There was nobody in the terrace except Bunbury Gray in a brilliant waistcoat, who sat smoking a very large faïence pipe and reading a sporting magazine. He got up with alacrity when he saw her, fetched her a big wicker chair, evidently inclined to let her divert him.

"Oh, I'm not going to," she observed, sinking into the cushions. For a moment she felt rather limp, then a quiver passed through her, tightening the relaxed nerves.

"Bunbury," she said, "do you know any men who ever get tired of idleness and clothes and their neighbours' wives?"

"Sure," he said, surprised, "I get tired of those things all right. I've got enough of this tailor, for example," looking at his trousers. "I'm tired of idleness, too. Shall we do something and forget the cut of my clothes?"

"What do you do when you tire of people and things?"

"Change partners or go away. That's easy."

"You can't change yourself—or go away from yourself."

"But I don't get tired of myself," he explained in astonishment. She regarded him curiously from the depths of her wicker chair.

"Bunbury, do you remember when we were engaged?"

He grinned. "Rather. I wouldn't mind being it again."

"Engaged?"

"Sure thing. Will you take me on again, Geraldine?"

"I thought you cared for Sylvia Quest."

"I do, but I can stop it."

She still regarded him with brown-eyed curiosity.

"Didn't you really tire of our engagement?"

"You did. You said that my tailor is the vital part of me."

She laughed. "Well, youareonly a carefully groomed combination of New York good form and good nature, aren't you?"

"I don't know. That's rather rough, isn't it? Or do you really mean it that way?"

"No, Bunny dear. I only mean that you're like the others. All the men I know are about the same sort. You all wear too many ties and waistcoats; you are, and say, and do too many kinds of fashionable things. You play too much tennis, drink too many pegs, gamble too much, ride and drive too much. You all have too much and too many—if you understand that! You ask too much and you give too little; you say too much which means too little. Is there none among you who knows something that amounts to something, and how to say it and do it?"

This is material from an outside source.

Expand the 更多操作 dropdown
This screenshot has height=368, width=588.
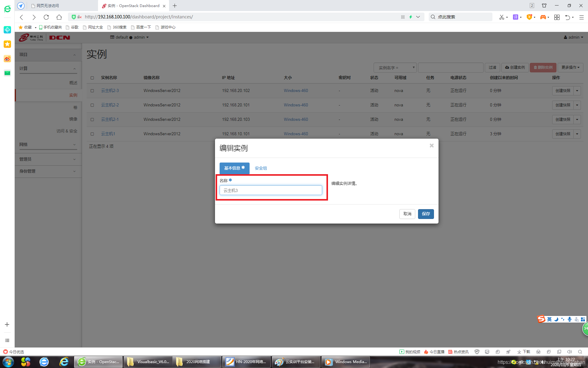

"What the deuce are you driving at, Geraldine?" he asked, bewildered.

"I'm just tired and irritable, Bunny, and I'm taking it out on you.... Because you were always kind—and even when foolish you were often considerate.... That's a new waistcoat, isn't it?"

"Well—I don't—know," he began, perplexed and suspicious, but she cut him short with a light little laugh and reached out to pat his hand.

"Don't mind me. You know I like you.... I'm only bored with your species. What do you do when you don't know what to do, Bunny?"

"Take a peg," he said, brightening up. "Do you—shall I call somebody——"

"No, please."

She extended her slim limbs and crossed her feet. Lying still there in the sunshine, arms crooked behind her head, she gazed straight out ahead. Light breezes lifted her soft bright hair; the same zephyrs bore from tennis courts on the east the far laughter and calling of the unseen players.

"Who are they?" she inquired.

"The Pink 'uns, Naïda, and Jack Dysart. There's ten up on every set," he added, "and I've side obligations with Rosalie and Duane. Take you on if you like; odds are on the Pink 'uns. Or I'll get a lump of sugar and we can play 'Fly Loo.'"

"No, thanks."

A few moments later she said:

"Do you know, somehow, recently, the forest world—all this pretty place of lakes and trees—" waving her arm toward the horizon—"seems to be tarnished with the hard living and empty thinking of the people I have brought into it.... I include myself. The region is redolent of money and the things it buys. I had a better time before I had any or heard about it."